Arrays in C# are special because they are stored as references. This means when you change an array through one variable, other variables pointing to the same array see the change too.

When you want to share a list of items between different parts of your program without copying it.
When you want to understand why changing an array in one place affects it in another.
When you want to pass an array to a method and have the method modify the original array.
When you want to avoid making extra copies of large arrays to save memory.
Syntax
C Sharp (C#)
using System;

class Program
{
    static void Main()
    {
        int[] originalArray = {1, 2, 3};
        int[] referenceToArray = originalArray; // Both variables point to the same array

        referenceToArray[0] = 10; // Change affects originalArray too

        Console.WriteLine(originalArray[0]); // Prints 10
    }
}

Arrays are reference types in C#, so variables hold references (addresses) to the actual array data.
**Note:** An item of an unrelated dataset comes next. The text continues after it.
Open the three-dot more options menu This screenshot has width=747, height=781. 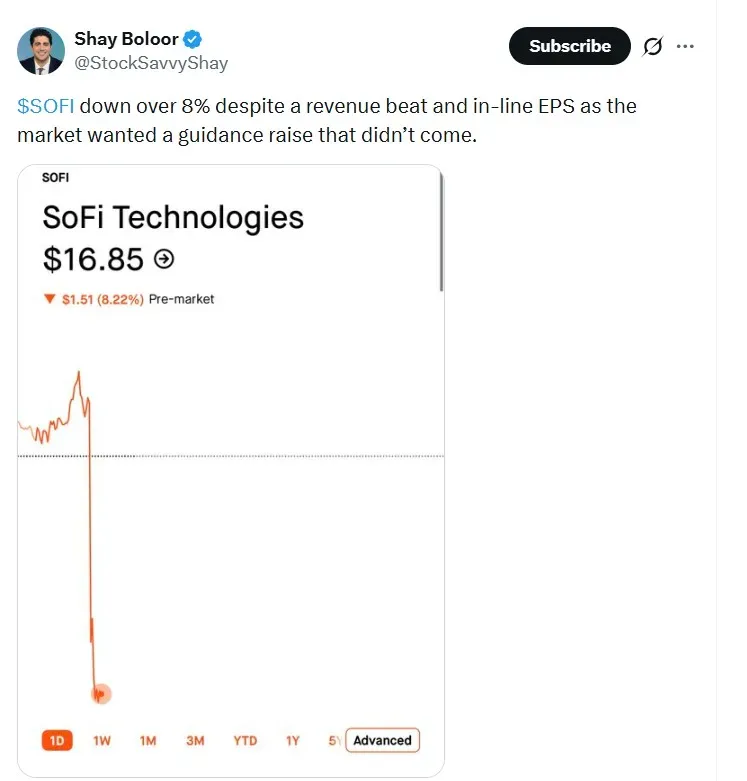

Assigning one array variable to another copies the reference, not the array contents.

Examples
Shows that assigning a new array to the second variable breaks the link to the original array.
C Sharp (C#)
int[] emptyArray = new int[0];
int[] anotherReference = emptyArray;
anotherReference = new int[5]; // Now points to a new array, original emptyArray unchanged
Even with one element, changing through one reference changes the original array.
C Sharp (C#)
int[] singleElementArray = {5};
int[] referenceCopy = singleElementArray;
referenceCopy[0] = 20;
// singleElementArray[0] is now 20 too
Changing the last element through the reference affects the original array.
C Sharp (C#)
int[] array = {1, 2, 3};
int[] reference = array;
reference[2] = 99;
// array[2] is now 99
Sample Program

This program shows that changing the array through one variable changes it for the other because both point to the same array.

C Sharp (C#)
using System;

class Program
{
    static void PrintArray(string label, int[] array)
    {
        Console.Write(label + ": ");
        foreach (int item in array)
        {
            Console.Write(item + " ");
        }
        Console.WriteLine();
    }

    static void Main()
    {
        int[] originalArray = {1, 2, 3};
        Console.WriteLine("Before change:");
        PrintArray("originalArray", originalArray);

        int[] referenceToArray = originalArray; // reference copy
        referenceToArray[1] = 20; // change through reference

        Console.WriteLine("After change through referenceToArray:");
        PrintArray("originalArray", originalArray);
        PrintArray("referenceToArray", referenceToArray);
    }
}
OutputSuccess
Important Notes

Time complexity: Access and modification by index is O(1).

Space complexity: No extra space used when copying references.

Common mistake: Expecting that assigning one array variable to another copies the array contents, but it only copies the reference.

Use this behavior when you want multiple parts of your program to work on the same array data without copying.

Summary

Arrays in C# are reference types, so variables hold references to the actual array.

Assigning one array variable to another copies the reference, not the array itself.

Changing the array through any reference changes the original array data.